Records from a collection:

____

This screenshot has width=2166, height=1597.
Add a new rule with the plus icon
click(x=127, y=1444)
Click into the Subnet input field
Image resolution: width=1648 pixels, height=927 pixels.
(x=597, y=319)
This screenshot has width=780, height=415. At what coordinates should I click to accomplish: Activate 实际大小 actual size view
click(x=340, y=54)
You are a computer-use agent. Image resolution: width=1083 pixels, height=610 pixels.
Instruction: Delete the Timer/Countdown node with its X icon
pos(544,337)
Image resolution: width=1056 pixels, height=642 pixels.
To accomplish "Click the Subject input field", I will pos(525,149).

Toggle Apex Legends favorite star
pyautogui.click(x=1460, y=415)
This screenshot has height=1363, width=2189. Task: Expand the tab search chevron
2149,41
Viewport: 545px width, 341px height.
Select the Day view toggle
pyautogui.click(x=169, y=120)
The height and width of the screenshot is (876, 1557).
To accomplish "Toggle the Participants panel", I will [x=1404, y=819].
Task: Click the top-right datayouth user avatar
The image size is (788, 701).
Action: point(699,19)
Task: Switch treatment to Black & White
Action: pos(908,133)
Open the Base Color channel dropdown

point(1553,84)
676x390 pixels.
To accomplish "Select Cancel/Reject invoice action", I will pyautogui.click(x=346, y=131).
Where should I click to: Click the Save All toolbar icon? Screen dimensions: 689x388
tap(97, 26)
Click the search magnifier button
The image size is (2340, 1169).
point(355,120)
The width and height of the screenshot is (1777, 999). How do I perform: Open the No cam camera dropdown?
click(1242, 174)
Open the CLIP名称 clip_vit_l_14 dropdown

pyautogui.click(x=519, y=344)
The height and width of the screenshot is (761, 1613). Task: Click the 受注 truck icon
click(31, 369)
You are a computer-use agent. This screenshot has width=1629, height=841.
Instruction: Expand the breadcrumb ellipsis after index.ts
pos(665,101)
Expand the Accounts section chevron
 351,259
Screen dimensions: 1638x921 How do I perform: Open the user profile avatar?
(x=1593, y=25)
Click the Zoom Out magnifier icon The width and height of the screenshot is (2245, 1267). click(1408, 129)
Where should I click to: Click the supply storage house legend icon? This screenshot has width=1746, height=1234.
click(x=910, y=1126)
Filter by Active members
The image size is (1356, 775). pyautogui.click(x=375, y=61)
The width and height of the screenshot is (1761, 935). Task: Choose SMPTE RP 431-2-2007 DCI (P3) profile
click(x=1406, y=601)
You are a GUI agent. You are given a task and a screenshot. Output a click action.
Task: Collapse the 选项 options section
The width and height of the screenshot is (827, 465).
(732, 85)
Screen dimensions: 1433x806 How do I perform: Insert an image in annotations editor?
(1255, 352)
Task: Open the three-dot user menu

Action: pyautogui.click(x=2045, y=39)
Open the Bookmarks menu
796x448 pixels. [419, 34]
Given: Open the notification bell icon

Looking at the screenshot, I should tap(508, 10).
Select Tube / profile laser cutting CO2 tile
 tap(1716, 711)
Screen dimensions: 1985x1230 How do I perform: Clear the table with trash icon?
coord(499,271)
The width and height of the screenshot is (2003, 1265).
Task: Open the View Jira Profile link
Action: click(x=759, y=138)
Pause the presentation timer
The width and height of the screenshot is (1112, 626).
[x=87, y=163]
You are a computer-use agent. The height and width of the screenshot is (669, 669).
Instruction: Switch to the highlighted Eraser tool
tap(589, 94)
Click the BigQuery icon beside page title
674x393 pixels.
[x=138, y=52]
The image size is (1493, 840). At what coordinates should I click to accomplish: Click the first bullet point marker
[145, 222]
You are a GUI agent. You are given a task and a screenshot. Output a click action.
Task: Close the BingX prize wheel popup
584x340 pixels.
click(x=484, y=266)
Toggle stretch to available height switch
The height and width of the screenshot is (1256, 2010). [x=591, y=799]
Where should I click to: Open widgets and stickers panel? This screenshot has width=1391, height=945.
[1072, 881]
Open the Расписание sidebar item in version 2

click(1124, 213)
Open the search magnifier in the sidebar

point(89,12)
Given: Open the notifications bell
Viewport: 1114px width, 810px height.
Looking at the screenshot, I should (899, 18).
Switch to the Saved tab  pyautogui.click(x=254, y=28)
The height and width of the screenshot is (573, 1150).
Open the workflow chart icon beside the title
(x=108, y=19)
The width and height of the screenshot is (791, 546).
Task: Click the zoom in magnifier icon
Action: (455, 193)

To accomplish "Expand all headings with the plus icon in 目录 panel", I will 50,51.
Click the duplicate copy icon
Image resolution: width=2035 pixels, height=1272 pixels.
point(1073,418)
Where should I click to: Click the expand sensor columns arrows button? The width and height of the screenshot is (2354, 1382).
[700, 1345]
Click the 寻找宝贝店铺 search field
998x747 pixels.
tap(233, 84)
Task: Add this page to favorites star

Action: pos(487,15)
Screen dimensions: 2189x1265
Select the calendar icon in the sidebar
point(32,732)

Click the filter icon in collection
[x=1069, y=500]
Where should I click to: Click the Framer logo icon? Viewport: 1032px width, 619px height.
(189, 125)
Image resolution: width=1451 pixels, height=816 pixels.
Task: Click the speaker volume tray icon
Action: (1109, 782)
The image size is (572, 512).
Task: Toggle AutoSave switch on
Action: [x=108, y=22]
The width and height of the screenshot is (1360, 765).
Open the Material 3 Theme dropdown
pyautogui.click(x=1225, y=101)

____

Set all of the entries down again, exactly as they were given.

This screenshot has width=2166, height=1597.
Add a new rule with the plus icon
click(x=127, y=1444)
Click into the Subnet input field
Image resolution: width=1648 pixels, height=927 pixels.
(x=597, y=319)
This screenshot has width=780, height=415. At what coordinates should I click to accomplish: Activate 实际大小 actual size view
click(x=340, y=54)
You are a computer-use agent. Image resolution: width=1083 pixels, height=610 pixels.
Instruction: Delete the Timer/Countdown node with its X icon
pos(544,337)
Image resolution: width=1056 pixels, height=642 pixels.
To accomplish "Click the Subject input field", I will pos(525,149).

Toggle Apex Legends favorite star
pyautogui.click(x=1460, y=415)
This screenshot has height=1363, width=2189. Task: Expand the tab search chevron
2149,41
Viewport: 545px width, 341px height.
Select the Day view toggle
pyautogui.click(x=169, y=120)
The height and width of the screenshot is (876, 1557).
To accomplish "Toggle the Participants panel", I will [x=1404, y=819].
Task: Click the top-right datayouth user avatar
The image size is (788, 701).
Action: point(699,19)
Task: Switch treatment to Black & White
Action: pos(908,133)
Open the Base Color channel dropdown

point(1553,84)
676x390 pixels.
To accomplish "Select Cancel/Reject invoice action", I will pyautogui.click(x=346, y=131).
Where should I click to: Click the Save All toolbar icon? Screen dimensions: 689x388
tap(97, 26)
Click the search magnifier button
The image size is (2340, 1169).
point(355,120)
The width and height of the screenshot is (1777, 999). How do I perform: Open the No cam camera dropdown?
click(1242, 174)
Open the CLIP名称 clip_vit_l_14 dropdown

pyautogui.click(x=519, y=344)
The height and width of the screenshot is (761, 1613). Task: Click the 受注 truck icon
click(31, 369)
You are a computer-use agent. This screenshot has width=1629, height=841.
Instruction: Expand the breadcrumb ellipsis after index.ts
pos(665,101)
Expand the Accounts section chevron
 351,259
Screen dimensions: 1638x921 How do I perform: Open the user profile avatar?
(x=1593, y=25)
Click the Zoom Out magnifier icon The width and height of the screenshot is (2245, 1267). click(1408, 129)
Where should I click to: Click the supply storage house legend icon? This screenshot has width=1746, height=1234.
click(x=910, y=1126)
Filter by Active members
The image size is (1356, 775). pyautogui.click(x=375, y=61)
The width and height of the screenshot is (1761, 935). Task: Choose SMPTE RP 431-2-2007 DCI (P3) profile
click(x=1406, y=601)
You are a GUI agent. You are given a task and a screenshot. Output a click action.
Task: Collapse the 选项 options section
The width and height of the screenshot is (827, 465).
(732, 85)
Screen dimensions: 1433x806 How do I perform: Insert an image in annotations editor?
(1255, 352)
Task: Open the three-dot user menu

Action: pyautogui.click(x=2045, y=39)
Open the Bookmarks menu
796x448 pixels. [419, 34]
Given: Open the notification bell icon

Looking at the screenshot, I should tap(508, 10).
Select Tube / profile laser cutting CO2 tile
 tap(1716, 711)
Screen dimensions: 1985x1230 How do I perform: Clear the table with trash icon?
coord(499,271)
The width and height of the screenshot is (2003, 1265).
Task: Open the View Jira Profile link
Action: click(x=759, y=138)
Pause the presentation timer
The width and height of the screenshot is (1112, 626).
[x=87, y=163]
You are a computer-use agent. The height and width of the screenshot is (669, 669).
Instruction: Switch to the highlighted Eraser tool
tap(589, 94)
Click the BigQuery icon beside page title
674x393 pixels.
[x=138, y=52]
The image size is (1493, 840). At what coordinates should I click to accomplish: Click the first bullet point marker
[145, 222]
You are a GUI agent. You are given a task and a screenshot. Output a click action.
Task: Close the BingX prize wheel popup
584x340 pixels.
click(x=484, y=266)
Toggle stretch to available height switch
The height and width of the screenshot is (1256, 2010). [x=591, y=799]
Where should I click to: Open widgets and stickers panel? This screenshot has width=1391, height=945.
[1072, 881]
Open the Расписание sidebar item in version 2

click(1124, 213)
Open the search magnifier in the sidebar

point(89,12)
Given: Open the notifications bell
Viewport: 1114px width, 810px height.
Looking at the screenshot, I should (899, 18).
Switch to the Saved tab  pyautogui.click(x=254, y=28)
The height and width of the screenshot is (573, 1150).
Open the workflow chart icon beside the title
(x=108, y=19)
The width and height of the screenshot is (791, 546).
Task: Click the zoom in magnifier icon
Action: (455, 193)

To accomplish "Expand all headings with the plus icon in 目录 panel", I will 50,51.
Click the duplicate copy icon
Image resolution: width=2035 pixels, height=1272 pixels.
point(1073,418)
Where should I click to: Click the expand sensor columns arrows button? The width and height of the screenshot is (2354, 1382).
[700, 1345]
Click the 寻找宝贝店铺 search field
998x747 pixels.
tap(233, 84)
Task: Add this page to favorites star

Action: pos(487,15)
Screen dimensions: 2189x1265
Select the calendar icon in the sidebar
point(32,732)

Click the filter icon in collection
[x=1069, y=500]
Where should I click to: Click the Framer logo icon? Viewport: 1032px width, 619px height.
(189, 125)
Image resolution: width=1451 pixels, height=816 pixels.
Task: Click the speaker volume tray icon
Action: (1109, 782)
The image size is (572, 512).
Task: Toggle AutoSave switch on
Action: [x=108, y=22]
The width and height of the screenshot is (1360, 765).
Open the Material 3 Theme dropdown
pyautogui.click(x=1225, y=101)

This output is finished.